The Meters (guitarist Leo Nocentelli, bassist George Porter Jr., drummer Ziggy Modeliste and organist Art Neville) opened the gig, and if you’re only familiar with the quartet’s classic instrumental R&B sides from the ’60s and ’70s, things have changed. On jams like “Africa” and “People Say,” the band sounded less nimble and more lumbering: Modeliste’s pocket was loud, large and rock-like, and Nocentelli outright shredded with a metallic, high-gain timbre that brought to mind Vernon Reid.

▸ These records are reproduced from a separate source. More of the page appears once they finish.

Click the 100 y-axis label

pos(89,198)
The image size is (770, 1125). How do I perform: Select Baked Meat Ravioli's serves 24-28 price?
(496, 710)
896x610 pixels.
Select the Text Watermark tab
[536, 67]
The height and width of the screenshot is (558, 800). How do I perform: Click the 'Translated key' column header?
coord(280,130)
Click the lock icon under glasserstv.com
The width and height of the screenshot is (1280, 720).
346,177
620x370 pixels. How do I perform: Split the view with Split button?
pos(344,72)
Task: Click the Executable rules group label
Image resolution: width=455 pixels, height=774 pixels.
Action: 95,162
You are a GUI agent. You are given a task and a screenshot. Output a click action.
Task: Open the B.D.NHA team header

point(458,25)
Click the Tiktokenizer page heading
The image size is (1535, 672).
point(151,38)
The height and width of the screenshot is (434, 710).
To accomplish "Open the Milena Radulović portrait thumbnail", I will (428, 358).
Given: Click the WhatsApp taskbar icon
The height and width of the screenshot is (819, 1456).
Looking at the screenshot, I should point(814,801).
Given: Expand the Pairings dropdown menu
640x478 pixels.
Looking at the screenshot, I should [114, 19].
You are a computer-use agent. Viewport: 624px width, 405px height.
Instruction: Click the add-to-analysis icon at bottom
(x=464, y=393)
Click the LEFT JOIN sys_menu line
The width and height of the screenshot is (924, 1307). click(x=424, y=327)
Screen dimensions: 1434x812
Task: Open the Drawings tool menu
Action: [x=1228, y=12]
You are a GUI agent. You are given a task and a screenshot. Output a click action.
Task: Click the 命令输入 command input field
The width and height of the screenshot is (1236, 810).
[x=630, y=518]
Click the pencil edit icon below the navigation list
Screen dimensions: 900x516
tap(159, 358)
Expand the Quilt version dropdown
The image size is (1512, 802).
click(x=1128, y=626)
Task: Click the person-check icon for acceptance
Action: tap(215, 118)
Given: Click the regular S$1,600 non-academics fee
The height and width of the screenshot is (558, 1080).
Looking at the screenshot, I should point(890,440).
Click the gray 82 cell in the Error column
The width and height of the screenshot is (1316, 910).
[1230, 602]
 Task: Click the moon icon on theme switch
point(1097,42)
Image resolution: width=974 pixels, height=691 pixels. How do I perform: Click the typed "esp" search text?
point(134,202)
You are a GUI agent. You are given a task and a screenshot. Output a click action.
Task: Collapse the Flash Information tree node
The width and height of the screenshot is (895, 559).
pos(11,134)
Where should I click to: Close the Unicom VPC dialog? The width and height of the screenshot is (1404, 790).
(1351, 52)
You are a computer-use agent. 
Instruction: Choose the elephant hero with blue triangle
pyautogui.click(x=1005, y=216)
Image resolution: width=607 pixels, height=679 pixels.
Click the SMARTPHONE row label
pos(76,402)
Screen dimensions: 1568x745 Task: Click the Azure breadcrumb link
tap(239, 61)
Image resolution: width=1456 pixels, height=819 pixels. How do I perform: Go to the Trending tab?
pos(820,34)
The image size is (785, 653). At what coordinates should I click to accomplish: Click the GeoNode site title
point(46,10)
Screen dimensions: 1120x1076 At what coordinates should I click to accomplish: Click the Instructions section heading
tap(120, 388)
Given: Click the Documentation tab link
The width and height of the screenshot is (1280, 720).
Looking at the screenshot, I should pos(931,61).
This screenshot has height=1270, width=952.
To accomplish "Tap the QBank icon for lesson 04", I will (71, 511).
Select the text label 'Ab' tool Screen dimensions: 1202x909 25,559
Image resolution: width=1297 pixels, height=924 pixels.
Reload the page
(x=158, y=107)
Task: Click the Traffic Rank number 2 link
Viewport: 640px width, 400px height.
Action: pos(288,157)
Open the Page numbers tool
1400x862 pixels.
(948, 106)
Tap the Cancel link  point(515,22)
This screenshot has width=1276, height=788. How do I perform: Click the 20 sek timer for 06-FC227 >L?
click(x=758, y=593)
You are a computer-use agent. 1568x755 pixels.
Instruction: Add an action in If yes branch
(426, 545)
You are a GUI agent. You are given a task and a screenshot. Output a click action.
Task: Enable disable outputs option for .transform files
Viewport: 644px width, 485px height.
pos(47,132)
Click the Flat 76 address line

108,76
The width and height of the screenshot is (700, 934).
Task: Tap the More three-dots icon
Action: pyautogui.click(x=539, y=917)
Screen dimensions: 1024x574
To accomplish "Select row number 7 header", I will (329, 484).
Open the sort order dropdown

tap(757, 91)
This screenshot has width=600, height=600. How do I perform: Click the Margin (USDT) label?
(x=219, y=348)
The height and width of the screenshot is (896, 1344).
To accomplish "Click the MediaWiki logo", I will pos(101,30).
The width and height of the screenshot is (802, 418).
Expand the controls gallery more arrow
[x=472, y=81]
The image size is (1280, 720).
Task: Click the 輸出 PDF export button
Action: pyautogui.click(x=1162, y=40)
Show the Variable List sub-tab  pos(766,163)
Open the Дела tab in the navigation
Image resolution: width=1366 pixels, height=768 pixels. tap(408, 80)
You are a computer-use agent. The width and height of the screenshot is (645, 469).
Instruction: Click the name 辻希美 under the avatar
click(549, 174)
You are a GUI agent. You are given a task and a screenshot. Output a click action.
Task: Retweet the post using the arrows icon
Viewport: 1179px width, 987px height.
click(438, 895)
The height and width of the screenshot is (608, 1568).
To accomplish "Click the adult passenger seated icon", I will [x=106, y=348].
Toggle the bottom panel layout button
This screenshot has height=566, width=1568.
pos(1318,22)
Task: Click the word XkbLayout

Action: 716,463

It wasn’t your worn 45 of “Cissy Strut,” but it was excellent.

Then came a horn section, and two back-up singers, and John and Toussaint on opposing pianos, and the proceedings shifted back toward the mid-’70s. In the Dr.’s discography, the Desitively album follows the Dr.’s hit In the Right Place, and covers similar terrain: funky New Orleans rock with pop appeal punctuated by drifting, torchy detours. The funkiest material, like “(Everybody Wanna Get Rich) Rite Away” and the title track, fared best, but such slow numbers as “Go Tell the People” allowed the Night Tripper to thrive in balladeer mode.

After the close of the set came a surprise second-line parade led by-who else?-the Preservation Hall Jazz Band, from the site of the Dr. John show to a surprise gig by a rock outfit called “Portugal. The Man.” That trek might seem awkward and forced, but why not? Cross-pollinations and open minds are what this fest is all about, and, thank God, the sun wasn’t to rise for another few hours.